Beiträge von Mabli im Thema „Aus Lamrimschriften“

    Helmut


    Ja, das leuchtet mir schon ein, dass der Lamrim als eine systematisierte Form der Lehre seine Vorteile hat. Wenn die Menschen im Westen verschiedene Versatzstücke der Lehre hier und dort mitbekommen, aber nicht wissen wie sie im gesamten Lehrgebäude einzuordnen sind, dann bringt das sicher Probleme mit sich. Mir ging es ja ähnlich mit der Tonglen Meditation. Als ich dann erfahren habe, dass sie im Stufenweg eher am Ende steht und für sehr fortgeschrittene Praktizierende vorgesehen ist, hatte ich eine andere Perspektive auf diese Praxis und habe mich weniger unter der Druck gesetzt.


    Ich mache mal einen gewagten Vergleich. In der Schule gibt es in Mathematik einen Lehrplan, der vorsieht, dass bestimmte Themen in einer bestimmten Reihenfolge durchgearbeitet werden. Erst die Grundrechenarten, dann Flächenberechnung und dann der Satz des Pythagoras. Das ist als Lehrgebäude mit verschiedenen Ebenen / Plateaus mit Exposition von neuen Themen, Übungsphasen und Wiederholungen so festgelegt. Jetzt kommen aber die Reformpädagogen und sagen, ich mache schon in der fünften Klasse eine Unterrichtseinheit, in der die Kinder sich forschend mit dem Satz des Pythagoras auseinandersetzen. Das kann für einige Kinder das Verständnis für Geometrie vertiefen und ihre Begeisterung für Mathematik wecken. Aber die Lehrer, die nach dem Lehrplan vorgehen, schlagen wahrscheinlich die Hände über dem Kopf zusammen und sagen, das könne man auf keinen Fall machen.

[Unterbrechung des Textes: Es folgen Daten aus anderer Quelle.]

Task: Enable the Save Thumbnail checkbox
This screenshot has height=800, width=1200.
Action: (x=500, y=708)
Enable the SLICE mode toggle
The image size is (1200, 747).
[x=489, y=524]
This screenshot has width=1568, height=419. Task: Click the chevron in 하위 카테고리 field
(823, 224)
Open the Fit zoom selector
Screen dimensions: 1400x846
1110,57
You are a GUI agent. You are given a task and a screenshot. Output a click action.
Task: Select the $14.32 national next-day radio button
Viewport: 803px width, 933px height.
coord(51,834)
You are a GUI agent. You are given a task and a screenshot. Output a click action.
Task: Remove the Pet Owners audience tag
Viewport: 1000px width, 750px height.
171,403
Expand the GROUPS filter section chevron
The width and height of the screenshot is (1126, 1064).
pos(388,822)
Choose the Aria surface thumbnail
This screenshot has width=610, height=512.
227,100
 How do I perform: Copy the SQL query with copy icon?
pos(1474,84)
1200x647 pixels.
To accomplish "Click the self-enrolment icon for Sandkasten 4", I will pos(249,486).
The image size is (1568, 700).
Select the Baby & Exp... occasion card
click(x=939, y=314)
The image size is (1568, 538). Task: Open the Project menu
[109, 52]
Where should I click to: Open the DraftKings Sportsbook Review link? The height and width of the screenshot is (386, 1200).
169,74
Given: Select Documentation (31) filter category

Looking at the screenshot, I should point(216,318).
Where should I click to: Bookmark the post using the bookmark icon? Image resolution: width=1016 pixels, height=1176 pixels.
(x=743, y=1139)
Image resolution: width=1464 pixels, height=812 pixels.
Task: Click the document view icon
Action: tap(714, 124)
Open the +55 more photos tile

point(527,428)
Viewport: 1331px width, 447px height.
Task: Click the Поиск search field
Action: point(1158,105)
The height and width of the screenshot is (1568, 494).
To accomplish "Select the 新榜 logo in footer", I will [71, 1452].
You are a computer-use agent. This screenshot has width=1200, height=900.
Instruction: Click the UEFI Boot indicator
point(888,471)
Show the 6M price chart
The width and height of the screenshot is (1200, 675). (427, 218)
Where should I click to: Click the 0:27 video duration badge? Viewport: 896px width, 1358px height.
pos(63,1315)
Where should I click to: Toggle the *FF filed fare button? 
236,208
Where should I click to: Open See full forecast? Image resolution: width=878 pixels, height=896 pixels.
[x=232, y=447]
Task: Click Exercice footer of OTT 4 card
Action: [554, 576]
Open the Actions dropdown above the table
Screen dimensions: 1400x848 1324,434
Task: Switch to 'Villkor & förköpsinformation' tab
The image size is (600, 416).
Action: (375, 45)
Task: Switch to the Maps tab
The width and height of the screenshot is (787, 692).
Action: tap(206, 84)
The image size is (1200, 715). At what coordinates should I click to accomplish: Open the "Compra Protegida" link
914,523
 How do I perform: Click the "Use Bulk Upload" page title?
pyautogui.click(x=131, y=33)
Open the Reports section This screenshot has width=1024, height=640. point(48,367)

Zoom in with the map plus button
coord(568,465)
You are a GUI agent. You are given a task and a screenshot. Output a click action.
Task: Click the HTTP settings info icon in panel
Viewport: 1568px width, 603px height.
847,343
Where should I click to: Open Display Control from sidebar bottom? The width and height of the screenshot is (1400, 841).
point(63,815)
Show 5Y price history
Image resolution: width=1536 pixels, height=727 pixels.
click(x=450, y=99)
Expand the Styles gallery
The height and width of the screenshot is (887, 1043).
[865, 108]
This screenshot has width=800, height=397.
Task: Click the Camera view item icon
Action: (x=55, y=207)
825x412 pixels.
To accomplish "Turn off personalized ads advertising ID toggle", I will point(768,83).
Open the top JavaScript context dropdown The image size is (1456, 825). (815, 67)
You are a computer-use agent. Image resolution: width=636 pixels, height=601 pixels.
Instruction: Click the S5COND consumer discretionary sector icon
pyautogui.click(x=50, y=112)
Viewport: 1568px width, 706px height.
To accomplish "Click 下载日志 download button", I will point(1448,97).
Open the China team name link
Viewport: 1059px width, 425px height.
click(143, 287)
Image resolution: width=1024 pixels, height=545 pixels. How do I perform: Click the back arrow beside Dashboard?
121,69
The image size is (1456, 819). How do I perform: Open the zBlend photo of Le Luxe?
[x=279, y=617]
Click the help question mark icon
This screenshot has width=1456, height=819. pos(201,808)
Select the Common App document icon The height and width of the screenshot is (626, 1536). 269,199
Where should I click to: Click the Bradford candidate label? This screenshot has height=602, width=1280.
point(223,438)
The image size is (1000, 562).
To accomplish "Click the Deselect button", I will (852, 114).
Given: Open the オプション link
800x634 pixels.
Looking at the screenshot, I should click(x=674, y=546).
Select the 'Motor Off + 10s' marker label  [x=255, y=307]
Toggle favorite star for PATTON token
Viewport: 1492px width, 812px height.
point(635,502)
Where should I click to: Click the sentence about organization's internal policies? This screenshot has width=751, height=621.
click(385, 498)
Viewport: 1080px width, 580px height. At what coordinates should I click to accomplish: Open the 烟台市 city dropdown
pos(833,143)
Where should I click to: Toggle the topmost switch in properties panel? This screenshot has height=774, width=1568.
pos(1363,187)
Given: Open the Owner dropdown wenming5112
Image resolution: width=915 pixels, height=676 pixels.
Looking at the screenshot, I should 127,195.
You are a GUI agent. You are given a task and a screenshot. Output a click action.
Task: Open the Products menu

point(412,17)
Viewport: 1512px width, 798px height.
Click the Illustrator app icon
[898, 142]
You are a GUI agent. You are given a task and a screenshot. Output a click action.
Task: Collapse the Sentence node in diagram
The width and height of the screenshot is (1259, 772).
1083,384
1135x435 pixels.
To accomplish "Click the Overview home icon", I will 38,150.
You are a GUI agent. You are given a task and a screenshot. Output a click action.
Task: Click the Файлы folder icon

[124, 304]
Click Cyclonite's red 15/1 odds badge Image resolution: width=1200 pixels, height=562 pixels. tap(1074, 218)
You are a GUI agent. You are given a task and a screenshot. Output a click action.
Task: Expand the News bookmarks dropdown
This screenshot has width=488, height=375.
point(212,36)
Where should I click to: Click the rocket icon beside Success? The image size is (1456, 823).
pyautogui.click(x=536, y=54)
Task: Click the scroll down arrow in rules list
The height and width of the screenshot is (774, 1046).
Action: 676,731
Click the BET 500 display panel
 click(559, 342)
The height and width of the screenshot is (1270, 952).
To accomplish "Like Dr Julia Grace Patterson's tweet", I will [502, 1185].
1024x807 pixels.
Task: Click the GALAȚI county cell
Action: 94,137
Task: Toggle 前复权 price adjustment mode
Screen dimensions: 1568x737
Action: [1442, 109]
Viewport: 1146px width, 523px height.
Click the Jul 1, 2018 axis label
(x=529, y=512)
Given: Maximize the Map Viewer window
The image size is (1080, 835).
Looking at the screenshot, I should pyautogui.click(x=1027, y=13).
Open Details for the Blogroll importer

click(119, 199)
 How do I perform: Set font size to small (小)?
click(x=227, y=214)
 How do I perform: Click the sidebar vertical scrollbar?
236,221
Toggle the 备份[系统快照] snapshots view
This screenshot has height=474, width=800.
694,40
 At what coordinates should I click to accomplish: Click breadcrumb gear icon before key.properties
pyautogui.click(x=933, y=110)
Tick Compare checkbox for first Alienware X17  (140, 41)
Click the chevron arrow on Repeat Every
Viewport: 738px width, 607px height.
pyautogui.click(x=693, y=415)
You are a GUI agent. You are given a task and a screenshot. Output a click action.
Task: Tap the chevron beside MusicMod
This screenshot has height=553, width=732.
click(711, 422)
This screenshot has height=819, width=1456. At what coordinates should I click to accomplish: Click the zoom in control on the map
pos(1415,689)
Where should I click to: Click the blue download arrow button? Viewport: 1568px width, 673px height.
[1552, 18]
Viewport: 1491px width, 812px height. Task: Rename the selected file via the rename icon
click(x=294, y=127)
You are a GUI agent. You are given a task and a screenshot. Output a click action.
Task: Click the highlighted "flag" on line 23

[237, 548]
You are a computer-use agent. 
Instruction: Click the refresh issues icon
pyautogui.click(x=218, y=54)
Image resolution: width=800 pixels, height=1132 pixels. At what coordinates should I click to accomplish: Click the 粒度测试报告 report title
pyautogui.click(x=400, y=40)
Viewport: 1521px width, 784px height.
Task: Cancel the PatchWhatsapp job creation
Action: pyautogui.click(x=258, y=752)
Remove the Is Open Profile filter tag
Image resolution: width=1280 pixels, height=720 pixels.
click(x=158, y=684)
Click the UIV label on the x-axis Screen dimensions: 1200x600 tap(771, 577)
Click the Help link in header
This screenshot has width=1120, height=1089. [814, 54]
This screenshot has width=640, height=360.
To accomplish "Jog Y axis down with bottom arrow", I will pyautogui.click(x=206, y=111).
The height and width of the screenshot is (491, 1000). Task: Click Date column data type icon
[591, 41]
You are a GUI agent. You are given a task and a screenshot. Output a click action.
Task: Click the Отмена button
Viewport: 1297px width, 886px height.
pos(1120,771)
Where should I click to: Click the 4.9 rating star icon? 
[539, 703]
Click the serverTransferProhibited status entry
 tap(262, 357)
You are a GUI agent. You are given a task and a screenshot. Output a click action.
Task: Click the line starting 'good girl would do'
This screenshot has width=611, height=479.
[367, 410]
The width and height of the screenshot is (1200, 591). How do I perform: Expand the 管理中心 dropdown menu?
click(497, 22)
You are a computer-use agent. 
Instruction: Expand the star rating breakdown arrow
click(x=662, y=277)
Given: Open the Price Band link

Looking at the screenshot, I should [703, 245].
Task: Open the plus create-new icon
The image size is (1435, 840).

    "(3) Denjenigen, der mit irgendwelchen Methoden den eigenen Vorteil nur im Glück des Samsara sucht, den erkenne als Menschen mit niedriger Motivation.


    (4) Denjenigen, der dem Glück des Samsara den Rücken kehrt und sich von schlechten Handlungen abwendet, jedoch nur den eigenen Frieden im Sinn hat, den nenne einen Menschen mit mittlerer Motivation.


    (5) Derjenige, der alle Leidend er anderen vollständig und in jeder Hinsicht beenden möchte, weil ihre Leiden Bestandteil des eigenen Bewusstseinsstroms sind, der ist ein Mensch mit höherer Motivation."

    Ich frage mich, ob man diese Stufen in der Praxis wirklich scharf voneinander abgrenzen kann. Ich könnte mir vorstellen, dass da auch oft ein fließender Übergang passiert oder auch wie bei der Echternacher Sprungprozession (ein Schritt vor und zwei zurück) kein linearer Fortschritt statt findet.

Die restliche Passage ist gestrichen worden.